A agência noticiosa russa Ria-Novosti cita assim Putin: "Chegámos a um acordo que reza que, em 2009, a parte ucraniana terá um desconto de 20% na compra de gás russo se conservar a tarifa favorável para o trânsito do gás através da Ucrânia ao nível de 2008".
"Desse modo, a Ucrânia poderá comprar gás à Rússia em 2009 a menos 20% do que preço europeu. No primeiro trimestre de 2009, os países europeus vizinhos da Ucrânia irão pagar 470 dólares por mil metros cúbicos. Em 2008, a Ucrânia comprava o gás a 179,5 dólares por mil metros quadrados", noticia a Ria-Novosti.
No segundo trimestre de 2009, a Hungria, República Checa e outros países do Leste da Europa irão receber gás russo a menos de 250 dólares por mil metros cúbicos de gás, pois o preço do combustível azul também está em queda como o do petróleo.
Porém, outros média russos interpretam que o preço de 470 dólares poderá manter-se durante todo ano.
"A parte ucraniana, que tentou conseguir um preço mais baixo para o gás, não tem razões para alegria.

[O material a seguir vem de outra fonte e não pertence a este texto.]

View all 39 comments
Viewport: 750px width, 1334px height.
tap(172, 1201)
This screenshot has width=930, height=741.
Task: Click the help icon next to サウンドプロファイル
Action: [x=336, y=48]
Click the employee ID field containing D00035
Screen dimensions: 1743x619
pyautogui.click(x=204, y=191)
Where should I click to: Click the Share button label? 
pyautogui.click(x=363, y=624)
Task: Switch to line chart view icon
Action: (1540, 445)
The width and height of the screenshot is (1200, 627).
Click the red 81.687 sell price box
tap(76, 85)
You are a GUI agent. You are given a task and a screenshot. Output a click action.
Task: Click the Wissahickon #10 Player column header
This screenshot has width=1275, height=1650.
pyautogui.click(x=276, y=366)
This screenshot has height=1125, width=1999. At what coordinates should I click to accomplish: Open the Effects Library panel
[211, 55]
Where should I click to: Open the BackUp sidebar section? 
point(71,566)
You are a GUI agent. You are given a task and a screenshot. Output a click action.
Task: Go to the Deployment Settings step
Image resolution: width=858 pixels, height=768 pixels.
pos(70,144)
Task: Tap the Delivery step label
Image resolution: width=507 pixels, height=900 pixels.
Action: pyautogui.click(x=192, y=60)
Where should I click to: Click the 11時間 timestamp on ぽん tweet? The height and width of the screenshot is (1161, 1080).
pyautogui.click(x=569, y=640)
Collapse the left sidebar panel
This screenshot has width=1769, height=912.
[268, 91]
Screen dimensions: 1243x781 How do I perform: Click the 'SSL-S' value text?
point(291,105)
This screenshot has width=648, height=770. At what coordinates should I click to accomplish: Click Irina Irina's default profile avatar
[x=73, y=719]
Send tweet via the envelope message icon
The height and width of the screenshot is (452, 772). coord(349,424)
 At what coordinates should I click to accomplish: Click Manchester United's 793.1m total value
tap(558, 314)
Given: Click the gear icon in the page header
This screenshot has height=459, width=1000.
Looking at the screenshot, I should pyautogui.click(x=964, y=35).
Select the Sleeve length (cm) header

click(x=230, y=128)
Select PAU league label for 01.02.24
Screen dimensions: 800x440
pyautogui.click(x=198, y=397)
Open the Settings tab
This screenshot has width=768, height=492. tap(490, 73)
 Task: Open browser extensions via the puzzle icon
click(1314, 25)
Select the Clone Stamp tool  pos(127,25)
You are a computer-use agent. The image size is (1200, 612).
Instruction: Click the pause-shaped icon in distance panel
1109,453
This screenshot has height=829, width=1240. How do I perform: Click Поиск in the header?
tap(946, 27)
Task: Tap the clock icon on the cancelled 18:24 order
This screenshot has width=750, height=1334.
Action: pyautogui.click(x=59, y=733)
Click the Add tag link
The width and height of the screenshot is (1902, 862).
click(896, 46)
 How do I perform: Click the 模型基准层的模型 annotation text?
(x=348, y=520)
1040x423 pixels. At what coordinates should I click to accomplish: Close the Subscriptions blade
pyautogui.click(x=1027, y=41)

Talvez isso possa explicar o ar um tanto deprimido de Iúlia Timochenko, que falou depois de Putin na conferência de imprensa", considera a rádio Eco de Moscovo.
O economista ucraniano chama também a atenção para o facto de existirem "parágrafos secretos" no acordo russo-ucraniano.
"Nunca houve nenhum acordo russo-ucraniano sem parágrafos secretos. O último não é excepção e seria bom conhecê-los", sublinhou Alexandre Paskhaver, e acrescentou: "Não se pode excluir que a Rússia tenha prometido a Timochenko apoio nas eleições presidenciais ou na reunião de forças com vista a afastar o Presidente Iuschenko do seu cargo".
Vadim Karassiov, conselheiro do Presidente Iuschenko, reconheceu à Lusa que o acordo russo-ucraniano poderá reforçar as posições de Timochenko no país.
"Se o acordo prevê realmente preços favoráveis à Ucrânia, Timochenko verá reforçadas as suas posições políticas, pois será vista pelo eleitorado ucraniano, e até pela Europa, como uma dirigente que consegue dialogar com a Rússia, desbloquear situações complicadas", considerou.
"Iuschenko não deverá perder nem ganhar, pois tomou uma posição solidária com Timochenko", acrescentou Karassiov, e concluiu: "Victor Ianukovitch (líder do partido da oposição Regiões da Ucrânia) sai claramente derrotado, pois estava à espera que não houvesse acordo para acusar os dirigentes ucranianos de incompetência".